§ WORK ITEM: Every record gets copied exactly, and no picture goes with it.

────────

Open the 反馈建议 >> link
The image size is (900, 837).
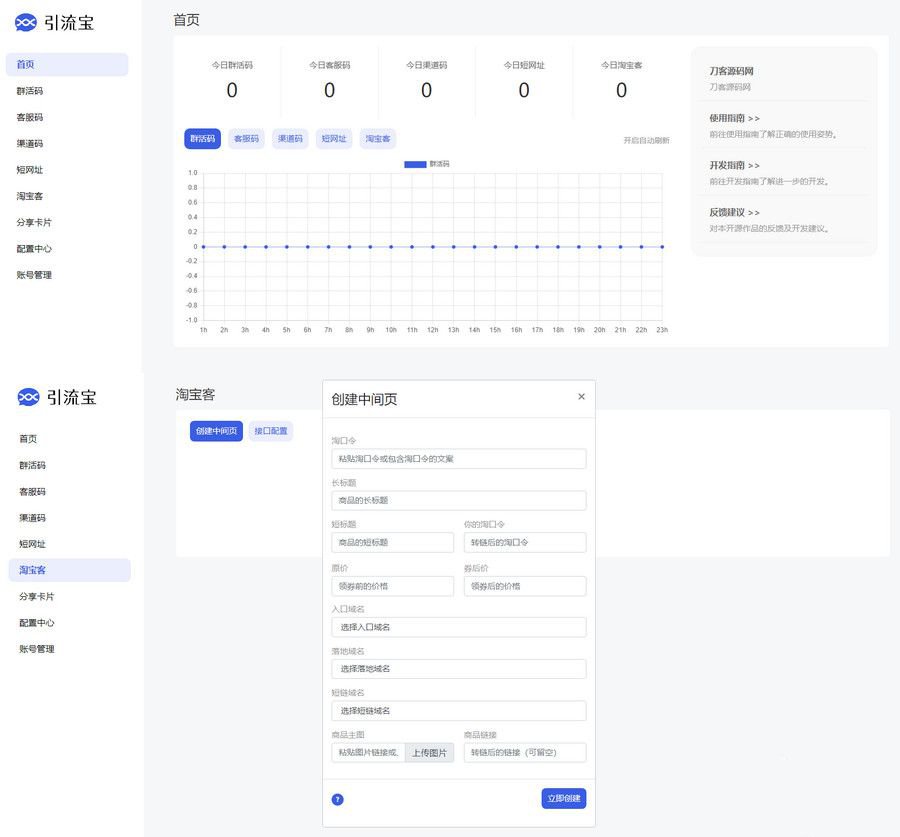(734, 212)
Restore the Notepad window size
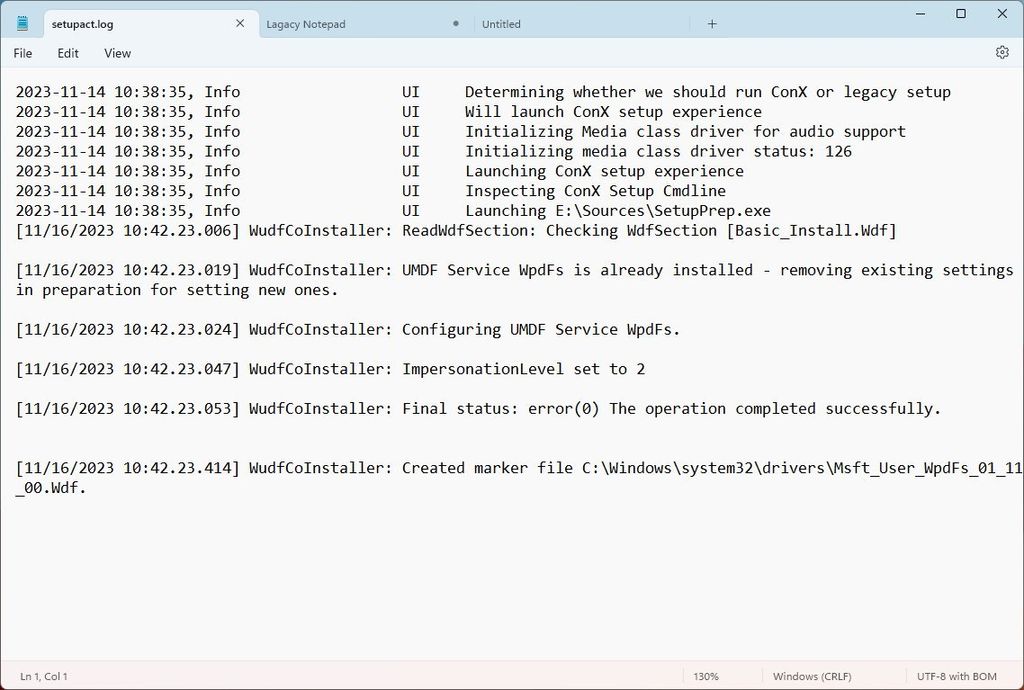 click(960, 14)
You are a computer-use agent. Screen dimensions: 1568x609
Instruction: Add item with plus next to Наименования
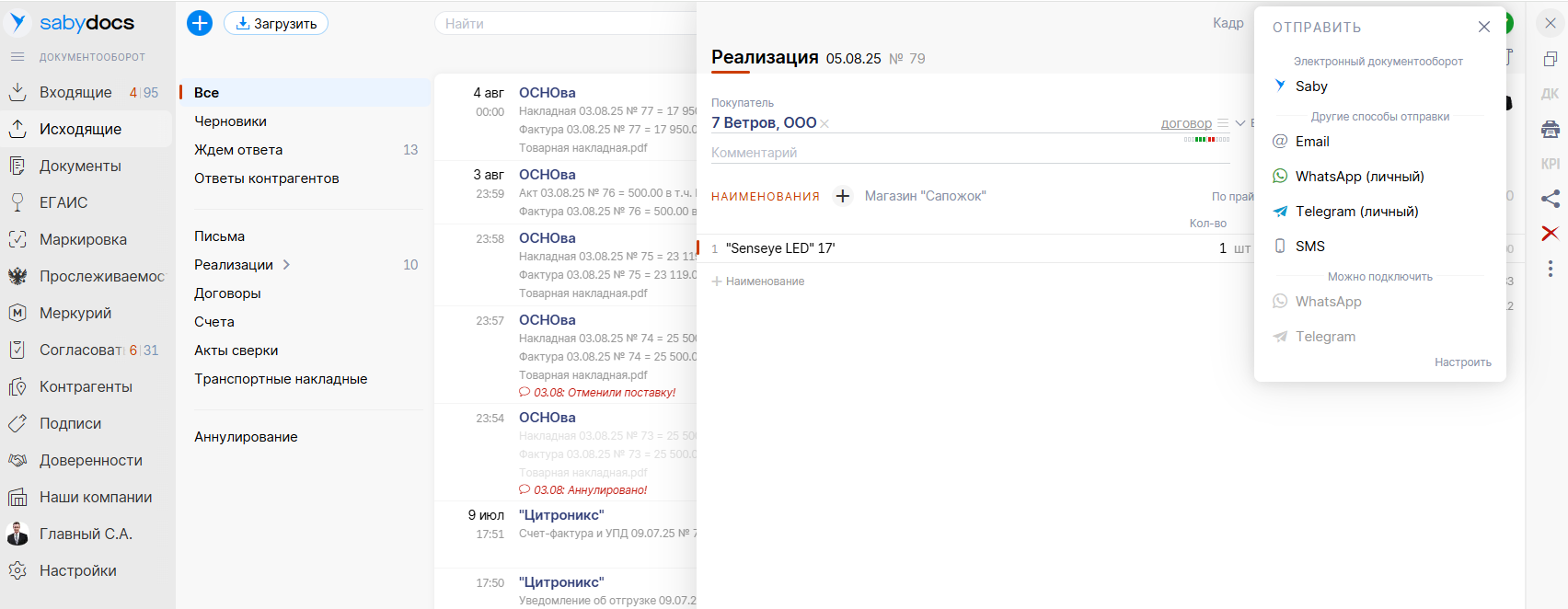842,196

────────

§ TASK RESULT:
Open the 反馈建议 >> link
The image size is (900, 837).
(734, 212)
Restore the Notepad window size
 click(960, 14)
You are a computer-use agent. Screen dimensions: 1568x609
Instruction: Add item with plus next to Наименования
842,196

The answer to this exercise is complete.